Let [math]C_p(M)[/math] be the set of curves on a manifold [math]M[/math] going through [math]p\in M[/math] with [math]\gamma(0) = p[/math] for all curves. For [math]\gamma_1,\gamma_2\in C_p(M)[/math] and a chart [math](U,\phi)[/math], we say that [math]\gamma_1 \sim \gamma_2 \iff (\phi\circ\gamma_1)'(0) = (\phi\circ\gamma_2)'(0)[/math]. Then we can define the tangent space as [math]T_pM := C_p(M)/\sim[/math].How is this definition equivalent to the usual space of derivations one? And how can I define a vector space structure in this definition?
>>16798367See Jänich Vector analysis chapter 2.
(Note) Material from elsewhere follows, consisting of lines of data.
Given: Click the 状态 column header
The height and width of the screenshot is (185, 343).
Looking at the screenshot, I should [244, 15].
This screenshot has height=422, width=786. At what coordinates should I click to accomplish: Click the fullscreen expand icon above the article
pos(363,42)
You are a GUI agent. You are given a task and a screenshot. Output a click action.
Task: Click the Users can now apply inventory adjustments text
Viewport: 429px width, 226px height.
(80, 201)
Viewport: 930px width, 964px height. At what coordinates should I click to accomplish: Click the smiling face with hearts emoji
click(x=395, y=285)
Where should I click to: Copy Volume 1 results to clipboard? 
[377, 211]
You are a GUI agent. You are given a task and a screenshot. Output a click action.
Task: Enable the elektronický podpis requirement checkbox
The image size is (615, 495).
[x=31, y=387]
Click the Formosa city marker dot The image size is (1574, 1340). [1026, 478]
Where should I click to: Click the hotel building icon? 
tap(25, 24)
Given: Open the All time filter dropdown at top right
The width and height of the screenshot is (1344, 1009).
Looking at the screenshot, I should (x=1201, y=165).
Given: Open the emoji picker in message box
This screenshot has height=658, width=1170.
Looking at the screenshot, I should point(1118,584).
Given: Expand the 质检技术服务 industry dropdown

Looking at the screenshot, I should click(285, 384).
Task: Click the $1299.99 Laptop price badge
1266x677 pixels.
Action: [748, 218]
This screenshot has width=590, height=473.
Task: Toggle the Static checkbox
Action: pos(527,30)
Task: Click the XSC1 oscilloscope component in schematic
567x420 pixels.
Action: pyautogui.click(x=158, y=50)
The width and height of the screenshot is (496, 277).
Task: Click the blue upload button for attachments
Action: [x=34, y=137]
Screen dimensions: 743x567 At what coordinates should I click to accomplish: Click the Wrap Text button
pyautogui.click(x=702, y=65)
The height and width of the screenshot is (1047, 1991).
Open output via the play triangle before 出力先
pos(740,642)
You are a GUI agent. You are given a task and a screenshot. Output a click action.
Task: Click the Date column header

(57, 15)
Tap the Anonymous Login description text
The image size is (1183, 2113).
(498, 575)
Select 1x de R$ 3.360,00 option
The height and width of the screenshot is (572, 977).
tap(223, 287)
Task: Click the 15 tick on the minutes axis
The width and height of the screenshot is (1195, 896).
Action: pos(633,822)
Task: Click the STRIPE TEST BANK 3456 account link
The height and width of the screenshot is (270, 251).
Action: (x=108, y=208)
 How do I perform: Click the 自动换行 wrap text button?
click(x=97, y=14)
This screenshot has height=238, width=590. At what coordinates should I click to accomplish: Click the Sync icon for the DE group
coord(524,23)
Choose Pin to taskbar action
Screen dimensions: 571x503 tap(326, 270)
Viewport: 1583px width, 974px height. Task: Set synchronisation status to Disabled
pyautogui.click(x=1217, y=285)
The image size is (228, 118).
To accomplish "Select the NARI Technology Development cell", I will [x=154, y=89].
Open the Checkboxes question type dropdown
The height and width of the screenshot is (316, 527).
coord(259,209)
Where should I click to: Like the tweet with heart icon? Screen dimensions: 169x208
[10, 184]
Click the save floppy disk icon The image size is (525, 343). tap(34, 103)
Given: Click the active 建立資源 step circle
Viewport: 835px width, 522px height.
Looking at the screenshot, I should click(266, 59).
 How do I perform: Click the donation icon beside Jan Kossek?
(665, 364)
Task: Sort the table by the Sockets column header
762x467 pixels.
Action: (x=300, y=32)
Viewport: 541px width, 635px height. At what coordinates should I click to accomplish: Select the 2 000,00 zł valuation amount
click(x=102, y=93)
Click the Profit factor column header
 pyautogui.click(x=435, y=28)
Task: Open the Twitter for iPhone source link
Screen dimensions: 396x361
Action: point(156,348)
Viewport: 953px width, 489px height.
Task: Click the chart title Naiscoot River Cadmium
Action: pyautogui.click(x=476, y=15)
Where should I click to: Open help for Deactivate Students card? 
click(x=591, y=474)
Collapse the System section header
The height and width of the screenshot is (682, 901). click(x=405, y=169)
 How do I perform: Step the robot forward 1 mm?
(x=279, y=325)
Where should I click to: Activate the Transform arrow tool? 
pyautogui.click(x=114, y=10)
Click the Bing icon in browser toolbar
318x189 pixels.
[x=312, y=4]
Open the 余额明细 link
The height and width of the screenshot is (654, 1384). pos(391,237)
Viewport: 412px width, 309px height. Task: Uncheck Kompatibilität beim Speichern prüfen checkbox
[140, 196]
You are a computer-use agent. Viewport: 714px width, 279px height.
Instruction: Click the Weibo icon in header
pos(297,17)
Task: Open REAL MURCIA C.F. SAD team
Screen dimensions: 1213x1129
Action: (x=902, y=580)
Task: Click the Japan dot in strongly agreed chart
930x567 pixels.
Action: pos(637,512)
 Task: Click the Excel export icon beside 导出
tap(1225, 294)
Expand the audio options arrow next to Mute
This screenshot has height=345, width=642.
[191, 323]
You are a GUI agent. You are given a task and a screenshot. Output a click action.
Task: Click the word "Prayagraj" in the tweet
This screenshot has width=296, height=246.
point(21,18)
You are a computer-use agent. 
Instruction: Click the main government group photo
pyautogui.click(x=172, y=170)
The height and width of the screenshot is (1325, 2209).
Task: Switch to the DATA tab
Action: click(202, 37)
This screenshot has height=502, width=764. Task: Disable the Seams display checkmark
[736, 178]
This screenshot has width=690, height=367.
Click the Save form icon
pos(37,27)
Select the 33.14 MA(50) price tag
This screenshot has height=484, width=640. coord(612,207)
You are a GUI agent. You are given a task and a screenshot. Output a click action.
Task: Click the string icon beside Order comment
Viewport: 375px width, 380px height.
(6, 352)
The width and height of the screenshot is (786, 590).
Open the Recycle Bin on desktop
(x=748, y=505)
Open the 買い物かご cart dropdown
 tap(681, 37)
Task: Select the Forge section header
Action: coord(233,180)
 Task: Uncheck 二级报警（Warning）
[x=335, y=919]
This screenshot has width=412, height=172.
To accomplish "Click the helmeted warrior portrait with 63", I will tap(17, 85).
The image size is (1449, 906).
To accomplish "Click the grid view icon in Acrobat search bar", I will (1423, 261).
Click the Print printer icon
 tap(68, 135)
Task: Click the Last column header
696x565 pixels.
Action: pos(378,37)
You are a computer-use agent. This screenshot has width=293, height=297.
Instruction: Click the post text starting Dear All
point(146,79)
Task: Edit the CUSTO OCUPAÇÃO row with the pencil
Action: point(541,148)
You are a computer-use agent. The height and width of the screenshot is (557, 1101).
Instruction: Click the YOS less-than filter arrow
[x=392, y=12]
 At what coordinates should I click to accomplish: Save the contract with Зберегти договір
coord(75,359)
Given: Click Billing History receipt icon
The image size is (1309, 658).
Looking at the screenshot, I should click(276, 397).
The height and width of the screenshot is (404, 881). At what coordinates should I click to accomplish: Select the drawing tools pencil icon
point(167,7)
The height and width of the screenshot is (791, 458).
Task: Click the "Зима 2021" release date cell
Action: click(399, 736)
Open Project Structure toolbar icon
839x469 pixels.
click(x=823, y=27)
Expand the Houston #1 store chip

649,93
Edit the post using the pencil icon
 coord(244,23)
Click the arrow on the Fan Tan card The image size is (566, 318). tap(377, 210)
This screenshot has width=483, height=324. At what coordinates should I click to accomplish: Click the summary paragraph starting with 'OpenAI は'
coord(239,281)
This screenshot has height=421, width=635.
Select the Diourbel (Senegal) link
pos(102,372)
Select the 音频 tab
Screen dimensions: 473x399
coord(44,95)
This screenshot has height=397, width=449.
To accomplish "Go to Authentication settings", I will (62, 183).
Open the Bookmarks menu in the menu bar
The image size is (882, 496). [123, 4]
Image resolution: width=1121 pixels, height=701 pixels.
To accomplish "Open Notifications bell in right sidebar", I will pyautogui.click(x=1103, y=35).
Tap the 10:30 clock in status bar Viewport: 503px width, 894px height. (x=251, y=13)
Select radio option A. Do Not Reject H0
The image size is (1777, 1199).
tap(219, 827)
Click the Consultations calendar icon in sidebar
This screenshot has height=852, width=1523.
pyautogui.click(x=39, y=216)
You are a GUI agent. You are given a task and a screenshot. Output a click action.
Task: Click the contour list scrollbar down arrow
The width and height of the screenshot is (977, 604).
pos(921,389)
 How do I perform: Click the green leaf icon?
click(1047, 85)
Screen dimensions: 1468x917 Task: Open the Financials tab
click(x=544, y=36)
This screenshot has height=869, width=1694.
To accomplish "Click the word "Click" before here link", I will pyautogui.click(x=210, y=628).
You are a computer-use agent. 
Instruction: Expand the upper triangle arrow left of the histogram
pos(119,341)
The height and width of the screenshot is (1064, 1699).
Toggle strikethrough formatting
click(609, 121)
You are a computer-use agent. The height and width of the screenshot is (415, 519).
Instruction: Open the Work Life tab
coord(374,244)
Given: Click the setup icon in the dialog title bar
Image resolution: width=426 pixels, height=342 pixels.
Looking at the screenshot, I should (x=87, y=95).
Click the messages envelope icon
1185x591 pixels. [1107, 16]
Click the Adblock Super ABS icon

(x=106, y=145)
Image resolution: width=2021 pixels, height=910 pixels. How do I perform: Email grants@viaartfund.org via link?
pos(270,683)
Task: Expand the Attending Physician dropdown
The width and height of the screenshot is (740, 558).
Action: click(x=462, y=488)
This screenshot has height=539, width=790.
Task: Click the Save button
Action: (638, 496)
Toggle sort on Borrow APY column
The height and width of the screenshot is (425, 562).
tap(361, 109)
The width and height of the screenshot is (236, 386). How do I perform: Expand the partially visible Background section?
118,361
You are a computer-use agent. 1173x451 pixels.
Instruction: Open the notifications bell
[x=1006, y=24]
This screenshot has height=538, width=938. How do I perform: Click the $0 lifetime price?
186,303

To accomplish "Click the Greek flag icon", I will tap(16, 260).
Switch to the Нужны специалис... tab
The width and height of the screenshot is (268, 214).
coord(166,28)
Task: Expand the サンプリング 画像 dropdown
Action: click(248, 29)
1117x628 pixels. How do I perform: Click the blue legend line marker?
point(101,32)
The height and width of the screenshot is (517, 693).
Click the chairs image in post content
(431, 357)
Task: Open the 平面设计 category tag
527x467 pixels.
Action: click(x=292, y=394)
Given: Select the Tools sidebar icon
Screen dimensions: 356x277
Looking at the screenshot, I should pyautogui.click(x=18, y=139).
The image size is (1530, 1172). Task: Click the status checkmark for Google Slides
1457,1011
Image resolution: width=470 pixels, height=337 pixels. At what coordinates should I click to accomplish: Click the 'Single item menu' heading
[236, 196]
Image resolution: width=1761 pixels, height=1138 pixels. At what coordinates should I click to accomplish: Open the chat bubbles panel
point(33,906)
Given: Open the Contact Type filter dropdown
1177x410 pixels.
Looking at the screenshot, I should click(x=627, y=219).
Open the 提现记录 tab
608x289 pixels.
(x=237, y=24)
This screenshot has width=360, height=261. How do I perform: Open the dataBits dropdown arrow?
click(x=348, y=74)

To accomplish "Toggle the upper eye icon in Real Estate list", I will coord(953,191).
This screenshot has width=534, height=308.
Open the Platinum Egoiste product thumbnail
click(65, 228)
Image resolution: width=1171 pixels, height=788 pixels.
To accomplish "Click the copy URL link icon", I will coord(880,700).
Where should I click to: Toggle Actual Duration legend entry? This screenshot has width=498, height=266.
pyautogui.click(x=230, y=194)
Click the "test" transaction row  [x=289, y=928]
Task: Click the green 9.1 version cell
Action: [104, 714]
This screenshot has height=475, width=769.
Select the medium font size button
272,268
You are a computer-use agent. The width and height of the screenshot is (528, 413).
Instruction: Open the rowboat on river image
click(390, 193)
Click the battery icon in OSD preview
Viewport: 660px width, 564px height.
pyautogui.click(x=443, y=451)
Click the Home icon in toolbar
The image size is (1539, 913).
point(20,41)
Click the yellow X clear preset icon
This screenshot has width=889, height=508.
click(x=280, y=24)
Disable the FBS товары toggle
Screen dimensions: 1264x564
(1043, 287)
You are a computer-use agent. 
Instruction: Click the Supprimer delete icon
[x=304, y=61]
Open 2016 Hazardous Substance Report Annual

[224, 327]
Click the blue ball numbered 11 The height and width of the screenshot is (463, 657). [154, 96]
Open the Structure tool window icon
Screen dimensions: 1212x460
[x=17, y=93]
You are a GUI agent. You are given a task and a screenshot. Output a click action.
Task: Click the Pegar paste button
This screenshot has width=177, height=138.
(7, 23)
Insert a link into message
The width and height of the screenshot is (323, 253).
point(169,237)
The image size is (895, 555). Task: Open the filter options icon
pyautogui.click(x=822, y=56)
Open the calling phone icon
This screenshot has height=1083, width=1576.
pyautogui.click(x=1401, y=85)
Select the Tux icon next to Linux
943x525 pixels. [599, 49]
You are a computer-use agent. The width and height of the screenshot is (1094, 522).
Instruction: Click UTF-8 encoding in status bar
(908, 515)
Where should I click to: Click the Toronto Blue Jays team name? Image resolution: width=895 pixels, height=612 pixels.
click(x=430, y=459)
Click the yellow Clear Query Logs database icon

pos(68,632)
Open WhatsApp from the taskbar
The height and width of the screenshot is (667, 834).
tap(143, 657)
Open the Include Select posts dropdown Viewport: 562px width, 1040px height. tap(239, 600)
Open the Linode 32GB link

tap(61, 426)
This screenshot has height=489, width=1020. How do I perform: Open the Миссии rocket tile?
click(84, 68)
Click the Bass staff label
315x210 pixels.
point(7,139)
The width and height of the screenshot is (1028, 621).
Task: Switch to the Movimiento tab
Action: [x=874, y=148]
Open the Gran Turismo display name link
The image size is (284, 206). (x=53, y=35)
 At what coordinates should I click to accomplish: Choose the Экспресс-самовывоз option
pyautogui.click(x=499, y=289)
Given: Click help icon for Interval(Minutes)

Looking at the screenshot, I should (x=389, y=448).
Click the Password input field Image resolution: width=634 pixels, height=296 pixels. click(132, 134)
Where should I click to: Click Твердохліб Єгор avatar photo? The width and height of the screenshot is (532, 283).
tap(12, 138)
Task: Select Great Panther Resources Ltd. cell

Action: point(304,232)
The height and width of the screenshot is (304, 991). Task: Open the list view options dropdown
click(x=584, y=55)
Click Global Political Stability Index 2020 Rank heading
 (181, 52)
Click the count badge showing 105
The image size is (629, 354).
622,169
>>16798181Not gonna give a real answer, but one helpful tip is to use Chatgpt or others to help break things down for you. Note, however, that this shouldn't stop you from actually thinking - you need to verify that what it's saying is actually correct. This means going through their logic and seeing if it matches up with the text given to it, or finding another source, etc.But yeah, use LLM's as long as you know how to use them as a tool properly.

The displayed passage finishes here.